王太子は机に手をつき、地図の上で指を止めていた。副官が横で記録を取り、老参謀が潮の札をめくる。部屋の隅では鐘楼係が時の拍を計り、窓辺に立つ伝令が風向きを報せる。
「来たか」王太子が顔を上げる。
海人が一歩前へ。「南の岬に火を置きました。灯は高く、煙は西へ。輪は二度寄り、二度退いています。巣は南東へ寝返り、外輪は薄い」
ディランが続ける。「見張り線は三角。角笛の合図は二短と三短。退避索は二重」
タイは机の縁に指を置き、海の癖をなぞる。「輪は“楽な道”を嗅ぐ。灯と鐘で道を太らせれば、奴らはそこを避ける」
ケイトリンは薬包を広げ、色の違う糸で口を印した。「喉、恐れ、体温。配る手を増やして。比率は三対一。飲ませすぎない」
ダルセは窓際の影で浅い谷を指で描く。「戻る鐘を太らせる。長い谷のあと二度を、同じ間で」
こはるは胸の前で小さく息を合わせた。白と紅の間はまだ浅い。けれど、道は置ける。
王太子は頷き、地図の東へ指を滑らせる。「問題は東の浅瀬だ。巣の縁がここへ身じろぎし、船だまりの外側を舐めている。南で灯を増やした今、次は東へ灯を置く必要がある。だが、兵も材も足りん」
「材は分けられます」海人。「崖の皿、樹脂、乾き草。火床の向きだけこちらで決めてください」
「兵は二組。旗と鐘の手を貸す。——ただし王都から離しすぎるな」副官が短く付け加えた。

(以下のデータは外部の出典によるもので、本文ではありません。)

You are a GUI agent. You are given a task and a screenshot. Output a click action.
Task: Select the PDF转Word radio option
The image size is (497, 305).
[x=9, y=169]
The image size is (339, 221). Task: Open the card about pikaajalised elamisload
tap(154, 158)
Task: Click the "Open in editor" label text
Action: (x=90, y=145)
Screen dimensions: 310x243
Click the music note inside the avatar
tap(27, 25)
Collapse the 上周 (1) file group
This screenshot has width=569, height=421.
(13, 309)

老参謀が潮の札を掲げる。「潮は明けと夕の間が柔らかい。夜半は巣が寝返る。東へ灯を置くなら、明けの二刻」
ディランは指で地図に印を二つ置いた。「東の浅瀬には崖道がない。上がりは斜路、下りは砂。見張りは四方。退路を二本、舟を三艘分散」
タイが視線を細める。「輪は砂に跡を残さないが、砂は輪を冷やす。押す道具を木に限る。刃は使わない」
ケイトリンが頷く。「香草布は湿らせて配る。舌薬は夜だけ。昼は甘いほう」
「鐘は?」王太子。
「戻る鐘、変えません」ダルセの声は柔らかい。「長い谷のあと二度。逃げる鐘は鳴らさない。拍が走るから」
こはるは地図の端に、小さく息を置いた。白と紅の間に棚を作る。
「……灯は道になる。道は境になる。境を渡すか守るかは、ここで決める」
王太子が微笑む。「君はいつも短く言うな。その短さが今はありがたい」
ひと息の静けさ。
その静けさを破ったのは、伝令の靴音だった。
「港北の補助桟橋より報せ! 黒の帯、北東で身じろぎ。輪は薄いが“呼ぶ”気配」
王太子は地図の角に軽く指を置き、決断の間を一拍だけ取った。「分散はしない。道を太らせる。——鐘楼、戻る鐘を一段深く。南の岬と港北で合わせろ」
鐘楼係が駆け、廊の奥で太い綱が軋む。長い谷が城の腹を通って落ち、二度の音が窓ガラスを震わせた。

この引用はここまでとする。